My boyfriend's older dog, Maxx, is dieing of cancer.  Right now.



When I first heard the news, I was so concerned for my boyfriend, Gary.  He's had this dog with him for almost two decades.  Maxx is more than a friend, he's like family.  Maxx was the first picture that I received in a text from Gary.

But then I started thinking about me.  I had plans with Maxx!  I couldn't wait to live with him, and be able to cuddle with him all of the time.  He's somewhat unsociable, especially for a retriever, but it didn't take too long until he liked me.  I liked him on sight, of course.  And he smells so... dog.
I had plans to take him on walks and hikes.  I had plans to buy a giant doggie bed so that I could cuddle with him after my boyfriend went to work.

And I'm not going to be able to do any of those plans.



I also realized that Maxx is a part of Gary.  One of the many parts that I love.  Losing Maxx is a little bit like losing a part of Gary.

As I continue to process losing Maxx, I realized that Gary's daughters are also losing a part of their childhood.  He's always been a constant presence for them.

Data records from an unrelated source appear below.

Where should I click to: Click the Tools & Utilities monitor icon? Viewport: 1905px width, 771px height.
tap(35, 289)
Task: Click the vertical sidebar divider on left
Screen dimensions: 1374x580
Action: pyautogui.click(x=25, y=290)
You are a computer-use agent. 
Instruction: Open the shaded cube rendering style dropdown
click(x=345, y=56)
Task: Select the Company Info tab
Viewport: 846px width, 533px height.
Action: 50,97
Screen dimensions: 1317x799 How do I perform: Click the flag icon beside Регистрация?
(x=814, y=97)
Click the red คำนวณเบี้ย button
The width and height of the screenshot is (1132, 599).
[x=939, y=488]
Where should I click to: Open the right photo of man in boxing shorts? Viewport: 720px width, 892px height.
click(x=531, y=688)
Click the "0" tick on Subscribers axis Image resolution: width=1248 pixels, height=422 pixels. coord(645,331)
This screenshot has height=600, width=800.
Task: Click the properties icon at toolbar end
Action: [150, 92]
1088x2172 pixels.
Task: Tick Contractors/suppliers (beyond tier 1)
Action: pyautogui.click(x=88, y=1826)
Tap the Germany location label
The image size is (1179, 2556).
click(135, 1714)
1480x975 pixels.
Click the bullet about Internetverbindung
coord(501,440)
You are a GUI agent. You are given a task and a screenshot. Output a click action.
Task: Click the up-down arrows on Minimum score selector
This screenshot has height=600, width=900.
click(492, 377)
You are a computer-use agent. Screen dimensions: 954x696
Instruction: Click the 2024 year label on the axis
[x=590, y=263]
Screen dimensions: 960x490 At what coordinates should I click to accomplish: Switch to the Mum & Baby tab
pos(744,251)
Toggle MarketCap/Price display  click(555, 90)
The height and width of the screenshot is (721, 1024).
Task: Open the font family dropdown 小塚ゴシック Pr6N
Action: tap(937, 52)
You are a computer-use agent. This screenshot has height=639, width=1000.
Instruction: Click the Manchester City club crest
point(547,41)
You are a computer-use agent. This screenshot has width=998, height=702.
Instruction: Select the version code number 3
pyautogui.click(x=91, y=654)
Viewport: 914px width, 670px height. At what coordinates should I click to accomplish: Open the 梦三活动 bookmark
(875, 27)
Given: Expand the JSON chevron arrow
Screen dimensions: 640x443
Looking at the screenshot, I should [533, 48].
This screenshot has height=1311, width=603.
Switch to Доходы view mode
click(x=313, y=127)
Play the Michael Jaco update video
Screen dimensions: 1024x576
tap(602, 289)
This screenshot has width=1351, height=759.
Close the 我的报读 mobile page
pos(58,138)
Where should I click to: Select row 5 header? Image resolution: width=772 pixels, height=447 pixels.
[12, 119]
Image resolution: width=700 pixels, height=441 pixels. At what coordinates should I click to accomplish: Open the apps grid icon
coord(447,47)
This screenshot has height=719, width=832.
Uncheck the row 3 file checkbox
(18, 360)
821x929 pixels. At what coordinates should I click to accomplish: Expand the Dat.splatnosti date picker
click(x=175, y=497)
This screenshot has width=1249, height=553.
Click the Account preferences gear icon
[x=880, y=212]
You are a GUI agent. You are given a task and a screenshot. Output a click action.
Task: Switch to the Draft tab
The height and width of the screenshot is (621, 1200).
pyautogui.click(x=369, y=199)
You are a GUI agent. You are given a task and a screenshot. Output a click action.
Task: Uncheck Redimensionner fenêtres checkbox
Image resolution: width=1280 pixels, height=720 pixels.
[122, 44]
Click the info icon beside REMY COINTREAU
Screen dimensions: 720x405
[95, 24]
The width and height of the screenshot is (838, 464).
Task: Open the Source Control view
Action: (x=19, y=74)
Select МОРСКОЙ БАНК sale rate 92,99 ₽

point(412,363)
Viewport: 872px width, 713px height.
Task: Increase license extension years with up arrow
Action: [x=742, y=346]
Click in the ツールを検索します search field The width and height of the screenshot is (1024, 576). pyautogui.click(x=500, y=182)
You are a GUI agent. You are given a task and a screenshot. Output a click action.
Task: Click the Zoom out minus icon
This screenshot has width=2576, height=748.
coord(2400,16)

I visited them all this weekend.  It was heartbreaking to watch Maxx lose strength, lose his appetite, lose joy.  I cried a lot.  For a silly dog and his loving owner, who both have stolen my heart.
It was nearly impossible to leave, to drive back to the city that I live in, knowing that this is probably the last time that I'll see Maxx.
He won't be panting at the door, excited that I'm visiting again. He won't be waiting near the table for scraps after we eat.  He won't be putting his butt in my face for scratches or slobbering on my lap.  Maxx is a giant presence in that house, and in Gary's life, and we're going to feel his loss deeply.  We can be grateful that he's had a wonderful life, full of love and walks and treats.  Still.  My heart hurts.